One-time appropriation will support statewide arts sector
Arizona’s leaders have committed to giving Arizona’s arts and culture sector a significant boost in the coming year. The $18 billion bipartisan budget passed last week by the state’s legislature and signed by Governor Doug Ducey on Tuesday, June 28, includes a $5 million appropriation to the Arizona Commission on the Arts for Fiscal Year 2023. This one-time allocation is the largest single-year investment in the arts in the state’s history and will bring per-capita funding for the arts in Arizona up to a level comparable to such regional peer-states as Nevada and New Mexico.

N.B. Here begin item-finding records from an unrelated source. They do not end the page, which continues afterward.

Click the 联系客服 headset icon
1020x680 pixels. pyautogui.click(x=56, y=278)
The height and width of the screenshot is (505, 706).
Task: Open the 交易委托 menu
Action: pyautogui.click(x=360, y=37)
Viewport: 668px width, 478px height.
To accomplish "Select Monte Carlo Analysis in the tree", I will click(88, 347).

According to Mark Feldman, Chair of the agency’s Governor-appointed board of Commissioners, “The arts are an economic driver, enhance the education of our young people, and create opportunities for dialogue and understanding among and within Arizona’s diverse communities. This funding will create, expand, and improve opportunities for Arizonans to engage in the arts across our great state.

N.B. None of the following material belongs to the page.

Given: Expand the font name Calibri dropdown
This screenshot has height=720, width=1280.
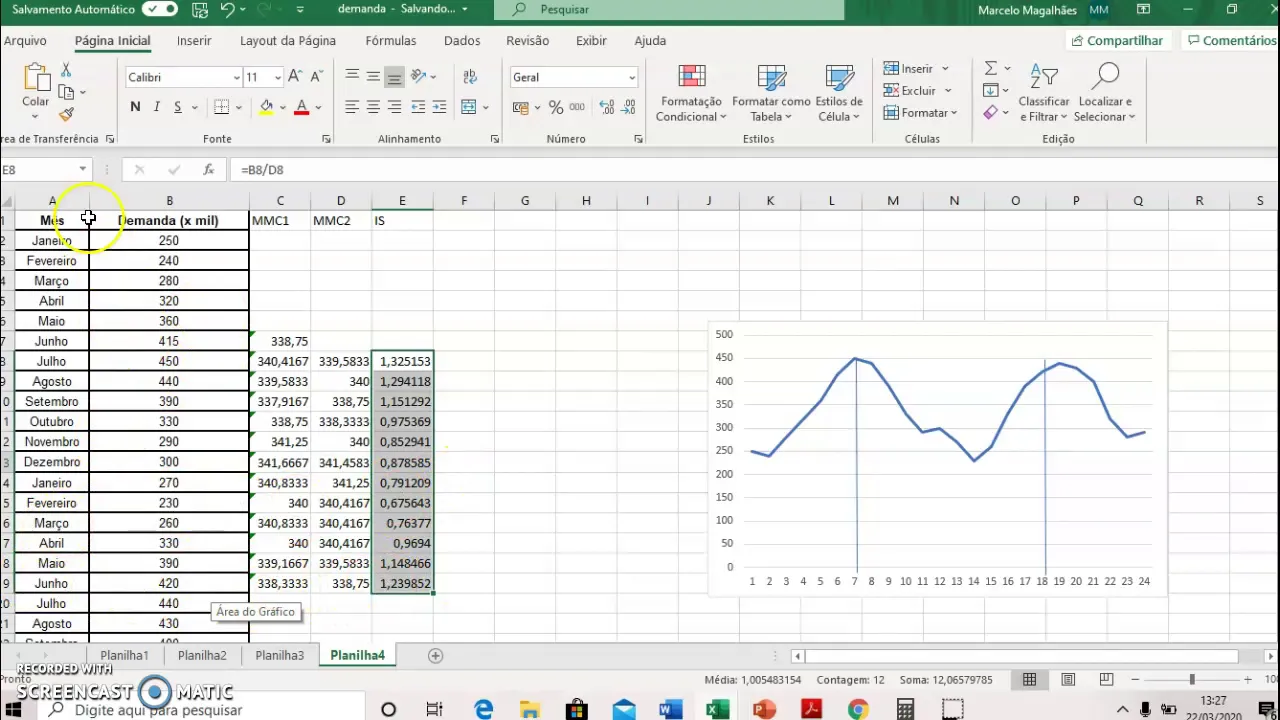Looking at the screenshot, I should tap(237, 77).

“We are grateful for the legislators on both sides of the aisle who fought for this funding and for the thousands of Arizona residents who lent their voices in support of our request for $5 million. We are humbled and honored to serve as stewards of this public support.”
With the state’s Fiscal Year 2023 beginning on July 1, the Arts Commission will begin distributing this new funding with over $3 million in grants to nonprofit arts organizations of all types and sizes. Awarded through an open application and public review process conducted this past spring and approved by the agency’s board of commissioners on June 23, Creative Capacity Grants provide general operating support of between $2,000 and $40,000 to organizations serving their communities through the arts. An announcement of specific grantees and their awards will be released in July.
According to Anne L’Ecuyer, the Arts Commission’s Executive Director, ‘This new investment will support programs specifically focused on serving Arizona’s young people, older adults, and veterans.”
She added, “We are deeply committed to building the capacity of the statewide arts ecosystem statewide, particularly on work done in remote and rural communities; with tribal communities, and communities of color; and other peoples and places historically underrepresented in the portfolios of private and public funders.”
“This one-time investment in the arts, along with the rest of this historic bipartisan budget, reflects a bold and powerful vision for achieving Arizona’s brightest future,” said Feldman. “Over the next 12 months we will demonstrate the significant role the arts can play in realizing that future, and trust that Arizona’s leaders will see fit to make this funding more than a one-time investment.”